There are eight trips that are purely hiking. Most trips follow roughly the same format. On the first day, you hike into a campsite or lean-to and set up a basecamp. The remainder of the trip is spent hiking nearby mountains carrying only what you need for the day. Others are point-to-point trips, which have shorter total mileage but will mean carrying a full pack most of the time.
All seven boat trips take place on flat or moving water (no whitewater involved). Many students who choose to canoe have never been in a boat before, or if they have, it was on a sixth-grade trip where they had grapes for lunch and some kid was sick on the bus home. There is plenty of time to learn, and the daily mileage is not unreasonable for beginners. Most of these trips also include a day hike up a nearby mountain, just so you don't spend the whole time sitting down.

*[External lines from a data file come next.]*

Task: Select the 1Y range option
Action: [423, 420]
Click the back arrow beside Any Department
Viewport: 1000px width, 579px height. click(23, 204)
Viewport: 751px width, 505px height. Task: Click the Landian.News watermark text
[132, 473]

The ever-popular combination trips have been refined over the years to give one of the best Adirondack experiences possible. All choices have two trips which start at either end of the route and work towards each other. When they meet in the middle, backpacks are switched for canoes and vice versa, and each trip continues on (except the triple combo - go to the page for more details on this burly trip).

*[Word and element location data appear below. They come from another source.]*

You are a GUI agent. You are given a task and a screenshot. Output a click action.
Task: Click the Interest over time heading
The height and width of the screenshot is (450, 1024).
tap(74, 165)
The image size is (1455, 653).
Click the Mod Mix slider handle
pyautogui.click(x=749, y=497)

Rock Climbing and Giant Mountain Combination Trips
This trip begins at Chapel Pond, on the outskirts of Keene Valley and will camp close by at a state-run campsite. We’ll go over everything you need to know, so don’t worry if you're a first-time climber. In fact, if you’re a strong (5.8 or higher) or experienced climber, this is not the trip for you. There will be plenty of other chances to meet climbers and crank the hard stuff when the climbing wall opens.

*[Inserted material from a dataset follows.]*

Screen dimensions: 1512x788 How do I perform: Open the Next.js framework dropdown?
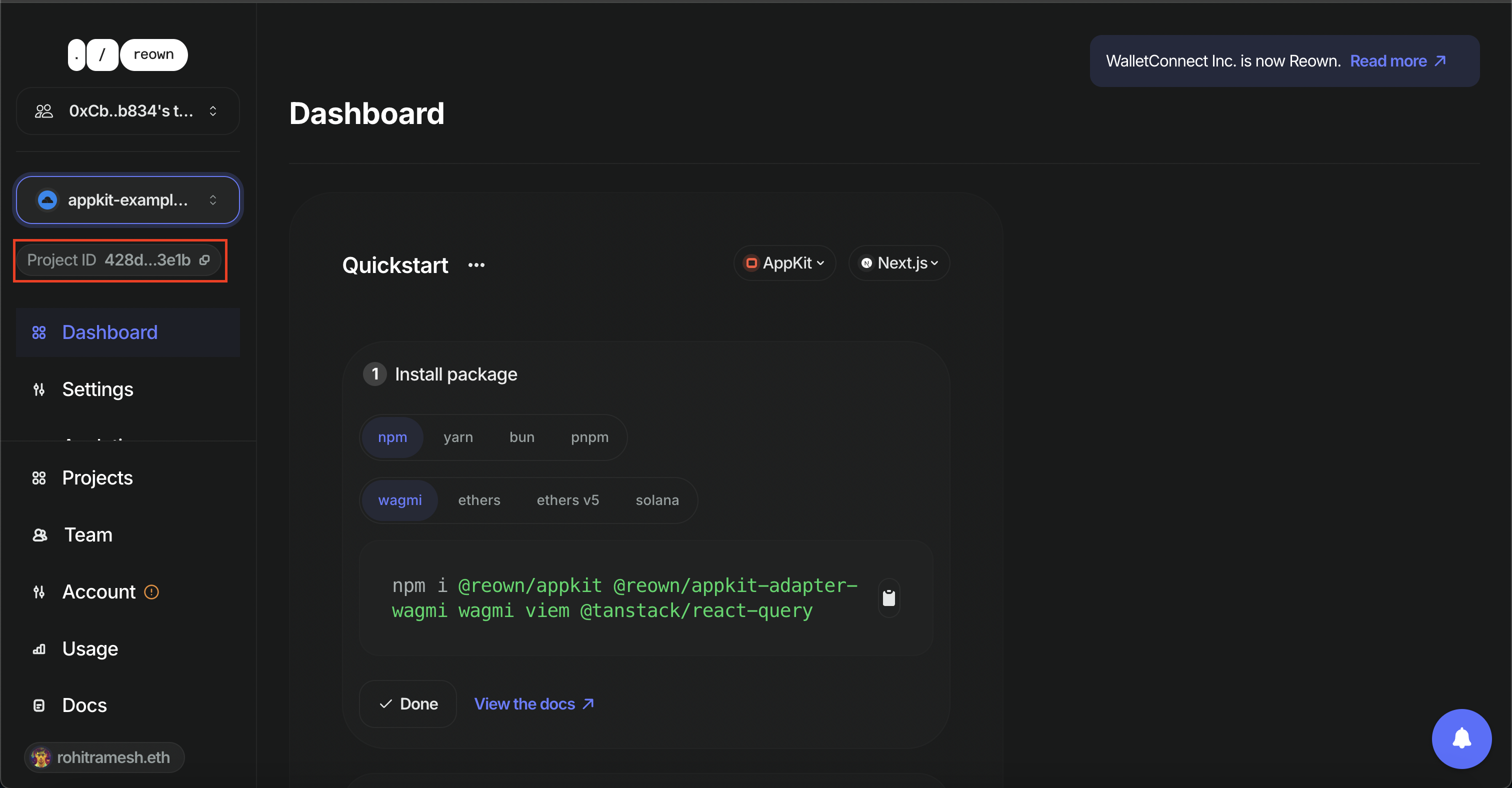pos(898,263)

There are two sea kayaking trips, and both travel approximately the same distance, about 25 miles. You should be prepared to paddle for five or six hours a day, getting a little out of breath just like you would on a hike. Lake Champlain is more spicy because the lake is bigger and the wind can pick up.
Mountain biking is a great way to interact with the land, have fun and make new friends. It's a ton of fun! The trip operates out of a campground (showers every day!), sometimes driving to a new trail area, but always operating in terrain appropriate for each rider. Participants should be able to ride a bike for at least 45 minutes without stopping, at 10 miles an hour or more. Some mountain biking experience is strongly recommended. This is a spicy trip, you will be out of breath for extended periods of time; if you're not a seasoned bike rider, but are or have been an endurance athlete, then you'll do fine. Bring your bike or borrow one of ours. If you've never ridden off-road before, on a rough surface (not just bike paths or gravel roads, but on narrow trails), then this isn't the trip for you, but there are classes once the semester begins.
Fancy a little bit of everything? Need a little less of a wilderness setting? Then Basecamp is for you. You will be in the same-sized small group, camping in tents with dedicated trip leaders like any other Adirondack Adventure experience, only your trip will be based at a summer camp in the woods. Every day will be a mild to medium level day trip. There will be at least one day of hiking, one of canoeing and a third day of some other fun outdoors activity, like ropes course or whitewater rafting.